++++ PROVIDED MATERIAL

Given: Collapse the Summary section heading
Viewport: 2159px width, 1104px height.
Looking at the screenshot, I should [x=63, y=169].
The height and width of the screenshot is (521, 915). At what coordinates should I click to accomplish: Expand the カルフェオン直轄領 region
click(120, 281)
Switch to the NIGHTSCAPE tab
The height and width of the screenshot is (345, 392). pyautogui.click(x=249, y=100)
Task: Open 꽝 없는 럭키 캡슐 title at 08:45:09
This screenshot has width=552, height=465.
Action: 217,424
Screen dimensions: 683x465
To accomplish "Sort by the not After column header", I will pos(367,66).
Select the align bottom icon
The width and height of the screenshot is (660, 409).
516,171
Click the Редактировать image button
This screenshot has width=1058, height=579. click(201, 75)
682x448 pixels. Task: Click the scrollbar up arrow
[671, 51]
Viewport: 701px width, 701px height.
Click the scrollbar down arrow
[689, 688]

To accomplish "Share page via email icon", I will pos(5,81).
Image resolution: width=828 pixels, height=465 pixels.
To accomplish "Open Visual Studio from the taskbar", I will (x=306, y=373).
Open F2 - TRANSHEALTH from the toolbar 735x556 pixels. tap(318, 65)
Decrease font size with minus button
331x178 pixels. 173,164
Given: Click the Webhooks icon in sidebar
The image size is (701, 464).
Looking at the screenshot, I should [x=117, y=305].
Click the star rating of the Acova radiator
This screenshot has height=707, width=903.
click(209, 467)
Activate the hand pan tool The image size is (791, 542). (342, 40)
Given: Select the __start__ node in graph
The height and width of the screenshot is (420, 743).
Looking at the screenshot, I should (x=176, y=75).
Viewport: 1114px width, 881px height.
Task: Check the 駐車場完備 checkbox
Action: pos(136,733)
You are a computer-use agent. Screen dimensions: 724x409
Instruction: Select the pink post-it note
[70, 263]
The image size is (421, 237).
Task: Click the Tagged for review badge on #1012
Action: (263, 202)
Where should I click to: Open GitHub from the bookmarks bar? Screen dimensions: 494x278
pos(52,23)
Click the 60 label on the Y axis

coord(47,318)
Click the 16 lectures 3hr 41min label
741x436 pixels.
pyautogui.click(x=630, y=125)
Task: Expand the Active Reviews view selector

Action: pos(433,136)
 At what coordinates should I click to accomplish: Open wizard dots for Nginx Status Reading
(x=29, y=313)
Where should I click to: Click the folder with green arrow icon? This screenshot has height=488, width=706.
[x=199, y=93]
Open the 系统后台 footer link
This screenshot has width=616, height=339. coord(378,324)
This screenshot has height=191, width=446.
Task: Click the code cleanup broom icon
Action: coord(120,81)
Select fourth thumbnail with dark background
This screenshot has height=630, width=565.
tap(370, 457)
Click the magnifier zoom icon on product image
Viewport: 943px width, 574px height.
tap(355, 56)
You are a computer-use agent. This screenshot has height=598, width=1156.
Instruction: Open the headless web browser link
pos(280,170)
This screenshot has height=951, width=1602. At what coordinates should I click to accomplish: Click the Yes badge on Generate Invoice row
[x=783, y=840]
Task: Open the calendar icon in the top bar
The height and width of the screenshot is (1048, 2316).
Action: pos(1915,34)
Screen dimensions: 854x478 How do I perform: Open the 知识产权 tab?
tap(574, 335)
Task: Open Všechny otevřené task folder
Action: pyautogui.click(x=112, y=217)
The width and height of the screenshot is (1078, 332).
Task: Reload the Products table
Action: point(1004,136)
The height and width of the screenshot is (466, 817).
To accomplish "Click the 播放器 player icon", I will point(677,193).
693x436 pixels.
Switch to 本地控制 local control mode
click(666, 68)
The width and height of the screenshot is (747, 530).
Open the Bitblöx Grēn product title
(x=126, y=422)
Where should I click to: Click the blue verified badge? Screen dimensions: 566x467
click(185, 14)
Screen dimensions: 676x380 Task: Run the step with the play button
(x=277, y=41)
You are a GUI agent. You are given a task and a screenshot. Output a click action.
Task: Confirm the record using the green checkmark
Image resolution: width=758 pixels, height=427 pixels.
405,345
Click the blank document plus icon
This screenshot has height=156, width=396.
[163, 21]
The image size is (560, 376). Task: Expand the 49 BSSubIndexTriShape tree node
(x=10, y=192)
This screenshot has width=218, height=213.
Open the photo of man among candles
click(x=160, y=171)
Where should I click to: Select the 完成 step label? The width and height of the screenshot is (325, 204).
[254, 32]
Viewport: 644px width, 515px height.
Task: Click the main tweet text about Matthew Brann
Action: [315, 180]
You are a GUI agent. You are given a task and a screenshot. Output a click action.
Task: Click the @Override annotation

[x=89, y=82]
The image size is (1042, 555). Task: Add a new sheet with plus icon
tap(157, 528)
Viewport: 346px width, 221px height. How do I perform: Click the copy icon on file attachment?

++++++++

▶ _EXERCISE PROMPT_: Reproduce every row above word for word, with no changes.

▶ _SOLUTION_:
Given: Collapse the Summary section heading
Viewport: 2159px width, 1104px height.
Looking at the screenshot, I should [x=63, y=169].
The height and width of the screenshot is (521, 915). At what coordinates should I click to accomplish: Expand the カルフェオン直轄領 region
click(120, 281)
Switch to the NIGHTSCAPE tab
The height and width of the screenshot is (345, 392). pyautogui.click(x=249, y=100)
Task: Open 꽝 없는 럭키 캡슐 title at 08:45:09
This screenshot has width=552, height=465.
Action: 217,424
Screen dimensions: 683x465
To accomplish "Sort by the not After column header", I will pos(367,66).
Select the align bottom icon
The width and height of the screenshot is (660, 409).
516,171
Click the Редактировать image button
This screenshot has width=1058, height=579. click(201, 75)
682x448 pixels. Task: Click the scrollbar up arrow
[671, 51]
Viewport: 701px width, 701px height.
Click the scrollbar down arrow
[689, 688]

To accomplish "Share page via email icon", I will pos(5,81).
Image resolution: width=828 pixels, height=465 pixels.
To accomplish "Open Visual Studio from the taskbar", I will (x=306, y=373).
Open F2 - TRANSHEALTH from the toolbar 735x556 pixels. tap(318, 65)
Decrease font size with minus button
331x178 pixels. 173,164
Given: Click the Webhooks icon in sidebar
The image size is (701, 464).
Looking at the screenshot, I should [x=117, y=305].
Click the star rating of the Acova radiator
This screenshot has height=707, width=903.
click(209, 467)
Activate the hand pan tool The image size is (791, 542). (342, 40)
Given: Select the __start__ node in graph
The height and width of the screenshot is (420, 743).
Looking at the screenshot, I should (x=176, y=75).
Viewport: 1114px width, 881px height.
Task: Check the 駐車場完備 checkbox
Action: pos(136,733)
You are a computer-use agent. Screen dimensions: 724x409
Instruction: Select the pink post-it note
[70, 263]
The image size is (421, 237).
Task: Click the Tagged for review badge on #1012
Action: (263, 202)
Where should I click to: Open GitHub from the bookmarks bar? Screen dimensions: 494x278
pos(52,23)
Click the 60 label on the Y axis

coord(47,318)
Click the 16 lectures 3hr 41min label
741x436 pixels.
pyautogui.click(x=630, y=125)
Task: Expand the Active Reviews view selector

Action: pos(433,136)
 At what coordinates should I click to accomplish: Open wizard dots for Nginx Status Reading
(x=29, y=313)
Where should I click to: Click the folder with green arrow icon? This screenshot has height=488, width=706.
[x=199, y=93]
Open the 系统后台 footer link
This screenshot has width=616, height=339. coord(378,324)
This screenshot has height=191, width=446.
Task: Click the code cleanup broom icon
Action: coord(120,81)
Select fourth thumbnail with dark background
This screenshot has height=630, width=565.
tap(370, 457)
Click the magnifier zoom icon on product image
Viewport: 943px width, 574px height.
tap(355, 56)
You are a computer-use agent. This screenshot has height=598, width=1156.
Instruction: Open the headless web browser link
pos(280,170)
This screenshot has height=951, width=1602. At what coordinates should I click to accomplish: Click the Yes badge on Generate Invoice row
[x=783, y=840]
Task: Open the calendar icon in the top bar
The height and width of the screenshot is (1048, 2316).
Action: pos(1915,34)
Screen dimensions: 854x478 How do I perform: Open the 知识产权 tab?
tap(574, 335)
Task: Open Všechny otevřené task folder
Action: pyautogui.click(x=112, y=217)
The width and height of the screenshot is (1078, 332).
Task: Reload the Products table
Action: point(1004,136)
The height and width of the screenshot is (466, 817).
To accomplish "Click the 播放器 player icon", I will point(677,193).
693x436 pixels.
Switch to 本地控制 local control mode
click(666, 68)
The width and height of the screenshot is (747, 530).
Open the Bitblöx Grēn product title
(x=126, y=422)
Where should I click to: Click the blue verified badge? Screen dimensions: 566x467
click(185, 14)
Screen dimensions: 676x380 Task: Run the step with the play button
(x=277, y=41)
You are a GUI agent. You are given a task and a screenshot. Output a click action.
Task: Confirm the record using the green checkmark
Image resolution: width=758 pixels, height=427 pixels.
405,345
Click the blank document plus icon
This screenshot has height=156, width=396.
[163, 21]
The image size is (560, 376). Task: Expand the 49 BSSubIndexTriShape tree node
(x=10, y=192)
This screenshot has width=218, height=213.
Open the photo of man among candles
click(x=160, y=171)
Where should I click to: Select the 完成 step label? The width and height of the screenshot is (325, 204).
[254, 32]
Viewport: 644px width, 515px height.
Task: Click the main tweet text about Matthew Brann
Action: [315, 180]
You are a GUI agent. You are given a task and a screenshot. Output a click action.
Task: Click the @Override annotation

[x=89, y=82]
The image size is (1042, 555). Task: Add a new sheet with plus icon
tap(157, 528)
Viewport: 346px width, 221px height. How do I perform: Click the copy icon on file attachment?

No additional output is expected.